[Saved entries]
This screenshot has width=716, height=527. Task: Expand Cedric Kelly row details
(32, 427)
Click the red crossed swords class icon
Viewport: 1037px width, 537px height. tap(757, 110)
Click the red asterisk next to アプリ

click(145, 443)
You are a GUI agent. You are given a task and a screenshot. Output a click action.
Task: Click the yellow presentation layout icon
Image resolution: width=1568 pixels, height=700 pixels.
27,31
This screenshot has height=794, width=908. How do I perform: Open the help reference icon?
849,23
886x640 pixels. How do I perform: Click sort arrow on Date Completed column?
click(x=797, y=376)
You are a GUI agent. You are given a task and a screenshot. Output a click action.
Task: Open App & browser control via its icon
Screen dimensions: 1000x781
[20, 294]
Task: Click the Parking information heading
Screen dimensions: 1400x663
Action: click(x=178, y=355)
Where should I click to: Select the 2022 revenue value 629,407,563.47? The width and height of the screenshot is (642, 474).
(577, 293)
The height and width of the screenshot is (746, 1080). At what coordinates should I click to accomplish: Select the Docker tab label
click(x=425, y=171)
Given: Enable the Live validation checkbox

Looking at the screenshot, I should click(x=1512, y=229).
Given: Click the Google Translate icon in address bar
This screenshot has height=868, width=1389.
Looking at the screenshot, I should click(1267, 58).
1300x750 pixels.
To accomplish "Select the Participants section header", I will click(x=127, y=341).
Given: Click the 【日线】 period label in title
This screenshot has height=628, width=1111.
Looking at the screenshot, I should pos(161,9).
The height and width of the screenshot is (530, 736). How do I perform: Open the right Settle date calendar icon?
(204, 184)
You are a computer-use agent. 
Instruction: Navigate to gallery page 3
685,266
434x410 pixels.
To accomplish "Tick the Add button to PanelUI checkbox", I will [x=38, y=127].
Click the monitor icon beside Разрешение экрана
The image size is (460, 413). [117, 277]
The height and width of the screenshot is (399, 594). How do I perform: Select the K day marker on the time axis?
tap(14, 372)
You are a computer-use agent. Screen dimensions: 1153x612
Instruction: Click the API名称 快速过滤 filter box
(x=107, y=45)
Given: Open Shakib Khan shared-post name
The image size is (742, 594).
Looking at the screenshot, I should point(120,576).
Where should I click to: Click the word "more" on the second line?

◆ THE TASK: Starting at the line that contains "You are a computer-use agent. Screen", write out every line through the end of the entries, exactly and with nothing added.

◆ RESULT:
You are a computer-use agent. Screen dimensions: 1153x612
Instruction: Click the API名称 快速过滤 filter box
(x=107, y=45)
Given: Open Shakib Khan shared-post name
The image size is (742, 594).
Looking at the screenshot, I should point(120,576).
Where should I click to: Click the word "more" on the second line?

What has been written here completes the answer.